Relation between Combined Spinal Epidural Characteristics and Spinal/Epidural Labor Analgesia Outcomes - A Daily Problem/Decision Encountered by OB Anesthesiologists that has not been Answered Previously !!

Abstract Number: 44
Abstract Type: Original Research

Brian Paitsel MD1 ; Kenneth Nelson MD2; Lynne Harris BSN3; Peter H Pan MSEE, MD4; Lydia S Grondin MD5

BACKGROUND:Though combined spinal epidural labor analgesia (CSE) has become widely utilized, the relation between CSE characteristics (i.e. presence/absence of spontaneous fluid return to spinal needle, yield of fluid from aspiration before and after spinal drug injection) and outcomes of spinal/epidural analgesia success hasnt been studied, and is the goal of this study.

METHOD:After IRB approval & informed consent, and as part of a larger study to evaluate neuraxial efficacy, 360 parturients requesting neuraxial analgesia were enrolled for CSE placement using loss of resistance to either air or saline technique. Presence/Absence of spontaneous fluid return to spinal needle & fluid yield on aspiration pre and post spinal drug injection were documented. Spinal drug(0.6mL bupivacaine 2.5mg/mL+0.4mL fentanyl 50mcg/mL) was injected if spontaneous fluid return was observed (regardless of ability to aspirate fluid. Then epidural catheter was inserted 6cm & EPCA initiated. Primary outcomes were spinal analgesia success (defined as VAPS <=3 at 15m postspinal drug injection) & epidural efficacy (defined by hourly epidural drug consumption & catheter replacement). Chi-square & Fishers exact test(incidence and proportion) and 2-tailed unpaired test(drug consumption), Mann-Whitney U-test(non-parametric) & ANOVA(continuous measure) were applied with P<0.05 as significant.

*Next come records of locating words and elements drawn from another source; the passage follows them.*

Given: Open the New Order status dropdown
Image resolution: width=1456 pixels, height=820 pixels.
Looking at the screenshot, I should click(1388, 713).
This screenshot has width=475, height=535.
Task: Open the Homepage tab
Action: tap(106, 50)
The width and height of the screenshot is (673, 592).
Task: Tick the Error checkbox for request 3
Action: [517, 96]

RESULTS: 360 enrolled & 15 were excluded. Overall spinal analgesia success rate was 93.9%, among which 7 patients (2%) didnt have spontaneous fluid return. Excluding those without spontaneous fluid return, overall spinal analgesia success was 95.9%. Among those with initial spontaneous fluid return, 36 (10.7%) and 42 (7.5%) were unable to aspirate fluid prior to or after spinal drug injection, respectively. However, the spinal analgesia success (94.4% & 97.6% for negative pre/post injection aspiration, respectively) werent different from those with positive pre/post injection aspiration. Hourly epidural drug consumption was similar among groups with positive or negative pre or post injection aspiration after having initial spontaneous fluid. However, epidural catheter replacement was significantly higher among those inserted after without being able to observe spontaneous fluid at spinal needle insertion, among which 28.6% required catheters replaced vs only 4.1% from all studied patients (P<0.03)

DISCUSSION:Whether spinal or epidural anaglesia works in CSE if no initial spontaneous fluid is observed or if pre or post spinal drug aspiration is negative is a daily encounter by OB anesthesiologists that has not been answered previously. Our study shows that epidural catheters inserted in CSE with absence of initial spontaneous fluid return to spinal needle pose a high epidural failure risk. However, the practice of aspiration after observing initial fluid return may be unnecessary as the practice does not alter spinal/epidural analgesia outcomes.